À Lambaréné, l’espoir change parfois de visage : celui de cent jeunes prêts à se lancer. Le Bureau exécutif de l’Association des Jeunes Solidaires et Dynamiques a rencontré le maire Guy Patrick Biteghe. Bouka Ebaye Joan, président de l’association, conduisait la délégation. Cette audience marquait ainsi le lancement d’un dialogue attendu entre jeunesse et institutions locales. Elle illustre aussi une volonté commune de transformer les paroles en actes concrets. Désormais, chacun attend des résultats visibles sur le terrain.
L’initiative « Un Jeune, Une Activité » vise un objectif clair. Elle entend accompagner cent jeunes de la commune vers l’autonomie financière. Chacun développera ainsi une activité génératrice de revenus. Ce programme ressemble à une graine plantée dans un sol encore fragile. Toutefois, son succès dépendra d’un arrosage constant : celui du soutien institutionnel. Sans cet appui régulier, l’élan initial pourrait rapidement s’essouffler.
Des impacts sociaux qui dépassent l’économie
Au-delà des chiffres, ce projet touche le tissu social de Lambaréné. En effet, l’inactivité des jeunes nourrit souvent l’exode et la précarité. Or, chaque activité créée devient un rempart contre le désœuvrement. Ainsi, cent familles pourraient voir leurs revenus progresser durablement. Ce mouvement pourrait également renforcer la cohésion communautaire et l’esprit d’initiative locale. Par ailleurs, une jeunesse occupée dissipe souvent les tensions sociales latentes. Elle redonne aussi confiance à des quartiers parfois oubliés du développement. En somme, l’impact social dépasse largement le simple cadre économique.
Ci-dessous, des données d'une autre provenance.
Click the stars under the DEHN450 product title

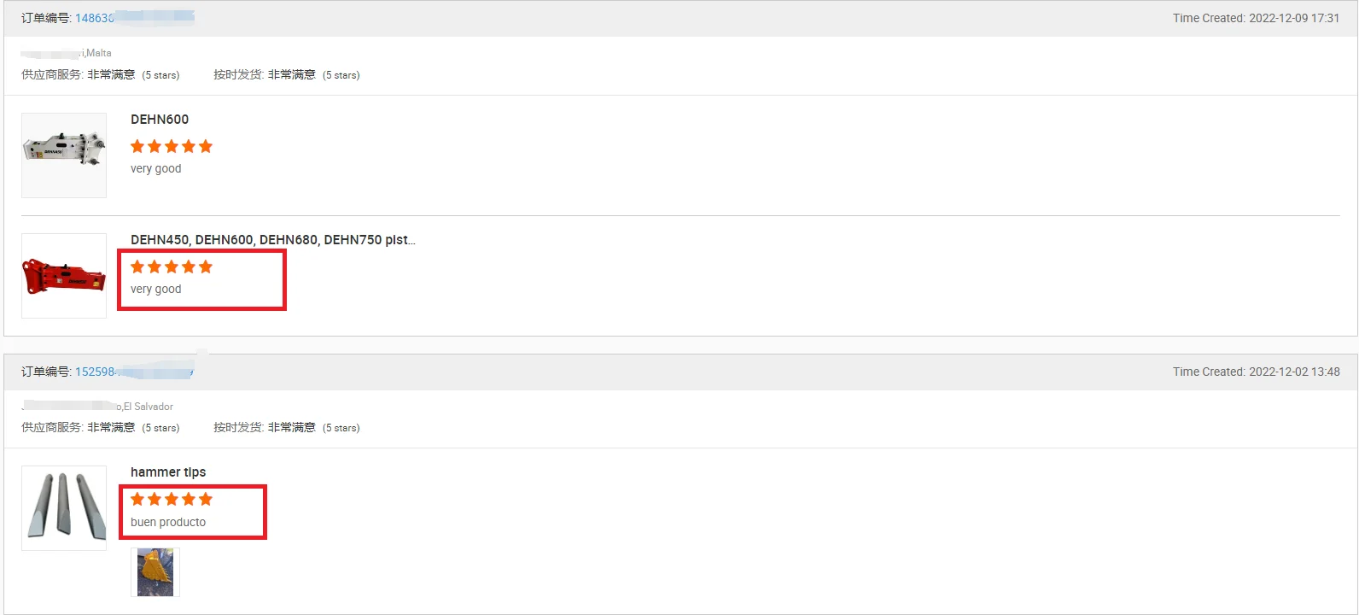pyautogui.click(x=172, y=267)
Un coût financier encore à préciser
Reste la question centrale : celui du financement. Un accompagnement de cent jeunes suppose en effet des moyens conséquents. Formation, microcrédits, matériel : chaque étape a un prix. Les porteurs du projet sollicitent donc l’appui de la municipalité. Sans budget dédié, cette ambition risquerait de rester une simple déclaration d’intention. Ainsi, un partenariat avec des bailleurs privés pourrait également renforcer la viabilité du programme. Enfin, une gestion rigoureuse des fonds restera indispensable pour convaincre les partenaires.
Une jeunesse africaine qui refuse l’attentisme
Ce type d’initiative rappelle un mouvement plus large sur le continent. Partout, les jeunes africains réclament des opportunités concrètes plutôt que des promesses. Lambaréné pourrait ainsi devenir un modèle réplicable ailleurs. Ce projet est comme une étincelle : il ne demande qu’à se propager. D’autres communes gabonaises observent d’ailleurs cette expérience avec un intérêt grandissant. Beaucoup y voient un signal encourageant pour toute la région.
Vers un partenariat entre mairie et société civile
Cette rencontre ouvre donc la voie à une collaboration renforcée. La mairie devra transformer ces échanges en engagements mesurables. Car une jeunesse soutenue devient toujours une jeunesse qui construit. Reste désormais à transformer cette audience en véritable programme d’action durable.